And, of course, both men began to play the sport that rivals the Red Sox for popularity in Boston—local politics. There, it seemed, they parted company. Serving together in the Massachusetts House of Representatives for most of the 1970s, King and Flynn were poles apart. King wore dashikis and jumpsuits, uttered kind words for Fidel Castro and earned a reputation as a black radical. Flynn, meanwhile, seemed the typical Boston Irish politician, crusading against the ERA, abortion and, especially, school busing.

Busing was the preeminent issue of the mid-'70s in Boston, where mobs of whites attacked buses of black students in Flynn's native South Boston. The issue remains a key difference between the two men. "Flynn was not supporting the [court] order and was not acting in the interests of all the children," charges King, who saw two of his own children bused to white schools.

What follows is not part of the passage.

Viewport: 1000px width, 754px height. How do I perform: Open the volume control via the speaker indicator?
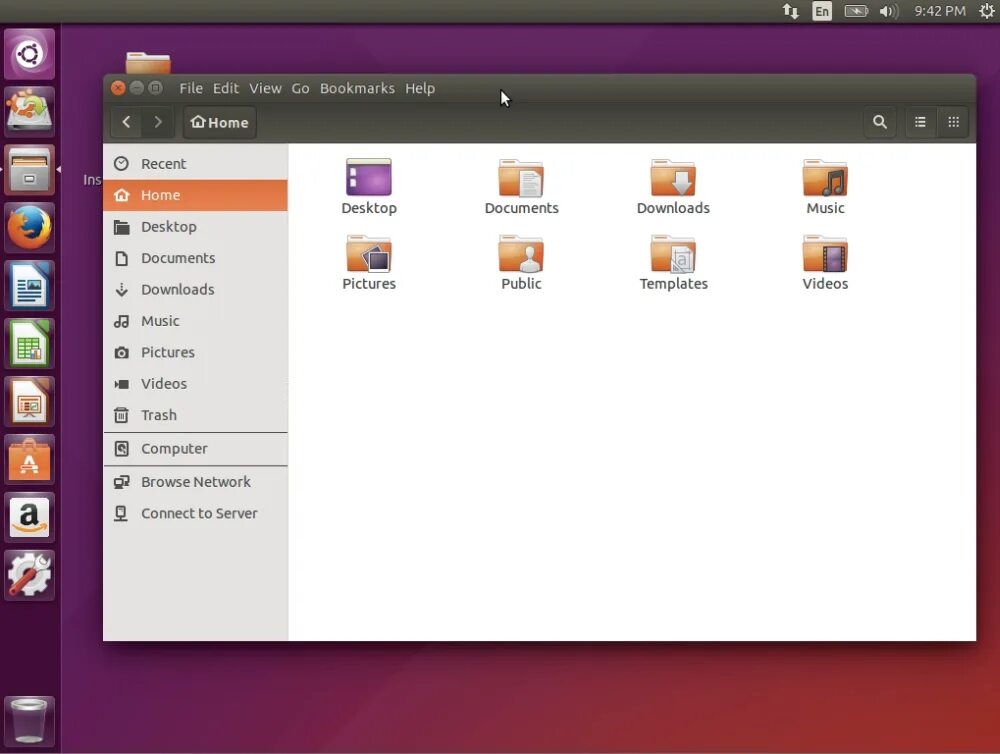889,11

Responds Flynn, whose children were not affected by the court order: "I am opposed to busing but not to blacks. I was there trying to calm the situation."

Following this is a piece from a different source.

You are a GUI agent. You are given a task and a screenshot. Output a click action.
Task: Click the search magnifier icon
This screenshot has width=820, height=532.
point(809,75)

Flynn's record seems to bear out his claim. Unlike many demagogues of the era, Flynn tried to soothe the tensions that busing aroused. Two courageous acts set him apart from other antibusing politicians. In 1979 Flynn fought his way through a group of white toughs on the Boston Common to rescue their black victim. In 1980 he was the only white elected official to attend the funeral of a 14-year-old black shot to death by a white policeman after a car chase. "Here was a chance for a South Boston Irish politician to show that there are people who care," he explains. "I'd do the same thing again."

Since then, Flynn and King no longer have seemed such political opposites. While they still disagree on such questions as minority quotas and abortion rights (King is pro, Flynn anti), they share common ground on the economic issues that affect their mostly low-income constituencies. Both support a shift of money and power from Boston's downtown district into its decaying working-class neighborhoods.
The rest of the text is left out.